Published on: June 18, 2024
One commonly overlooked yet time-tested trading strategy is the Open=High (O=H) strategy. Despite being used for decades, this technique often escapes the attention of many traders.
Various candlestick patterns, such as Bearish Belt-Hold or Bearish Marubozu, are based on the O=H principle, but relying solely on Open=High can sometimes lack conviction.
To effectively utilise this strategy, looking for days when 10% of the Futures and Options (F&O) stocks exhibit the O=H pattern or when multiple sector indices or key benchmark indices fall under this setup is crucial. Understanding when to apply this strategy can significantly enhance your trading decisions and outcomes.

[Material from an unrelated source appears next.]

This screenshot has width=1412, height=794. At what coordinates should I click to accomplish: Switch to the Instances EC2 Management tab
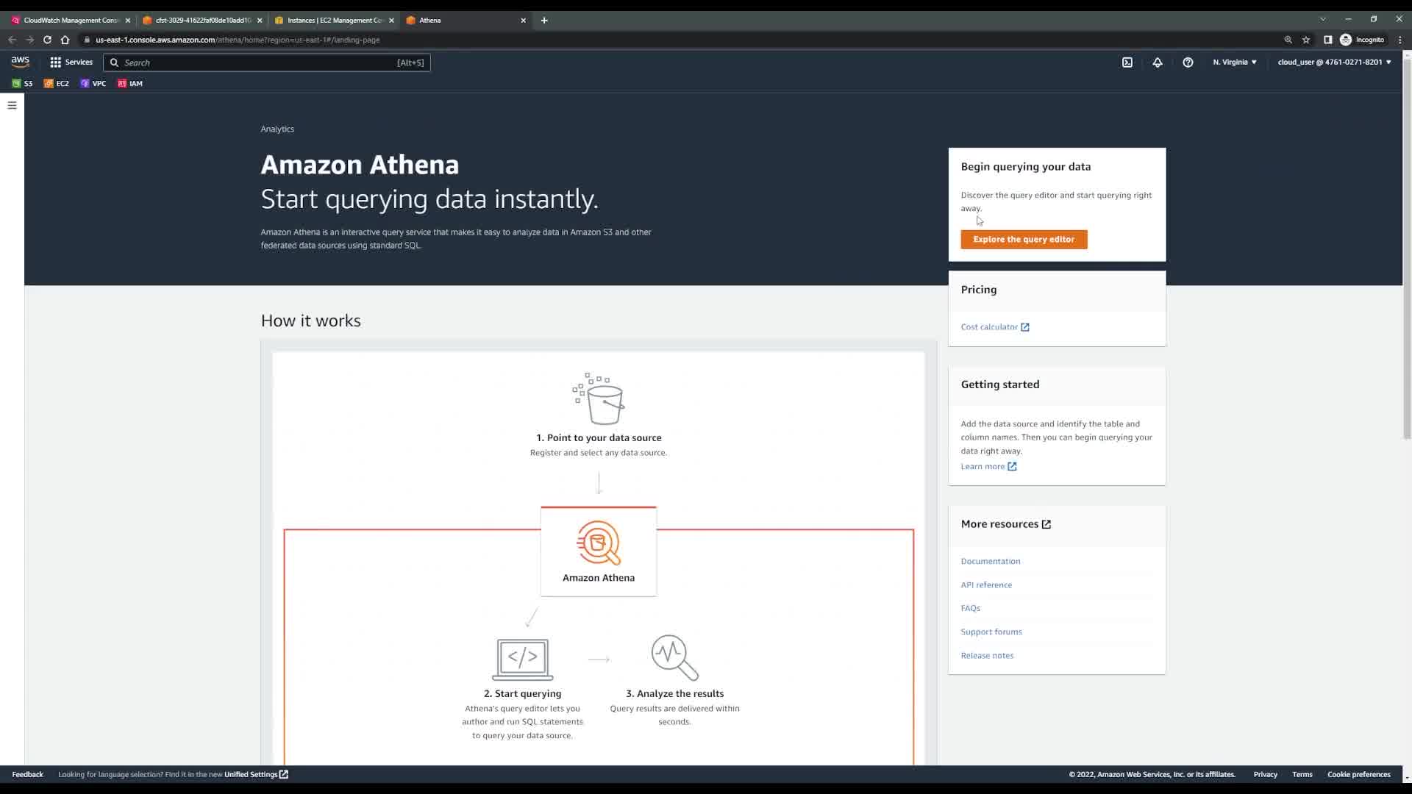tap(333, 21)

What is the Open=High Strategy?
The Open=High strategy is based on the observation that when a stock’s opening price equals its highest price of the day, it can signal a potential bearish trend reversal.
The pattern occurs because the stock could not move higher than its opening price, suggesting selling pressure and a potential for downward movement.
Scanning for Open=High Stocks
Definedge Securities offers a robust platform called RZone that allows traders to scan for stocks meeting the O=H criteria.
Here’s how you can check for these stocks using RZone after the first-hour candle closes:
1. Access RZone – Log into the Definedge Securities RZone platform.
2. Navigate to Scanners from the left panel: Go to the PRICE SCANNER and select CANDLESTICK SCANNER
3. Set Parameters: Input the condition as Open=High after the first hour of trading (Look-back Period = 1 if you are scanning post 10:15 am but before 11:15 am). Lastly, select the Group you want to scan and Click on SCAN.
The reason I choose F&O is because they are the most liquid for Longs and Shorts during the day.
4. Analyze Results: Review the list of stocks generated. Trade the stock with affordable stop-loss levels.
I count the number of stocks. As of 18th June 2024, we have 187 stocks in F&O, and if the stocks are over 20, it means that over 10% of the F&O stocks fall under Open=High, a bearish reversal pattern.
You can also export the list to Excel by clicking the “Export” button at the top of the table.
Broader Market Impact of Open=High Signals
When multiple stocks exhibit the O=H pattern, it can have significant implications for the broader market:
1. Market Sentiment: A prevalence of O=H stocks may indicate bearish sentiment, suggesting that investors are selling off at the opening bell.
2. Sector Analysis: If specific sectors show many O=H stocks, it may point to sector-specific issues or trends, such as adverse earnings reports or regulatory concerns.
3. Market Volatility: Increasing O=H signals across many stocks can lead to heightened market volatility as traders react to perceived selling pressure.
4. Trend Reversal: Persistent O=H patterns could indicate an impending market correction or reversal, prompting traders to adjust their strategies accordingly.
The Open=High strategy is valuable for traders looking to capitalise on bearish trends. Utilising platforms like RZone by Definedge Securities can streamline the process, making it easier to find and act on O=H signals.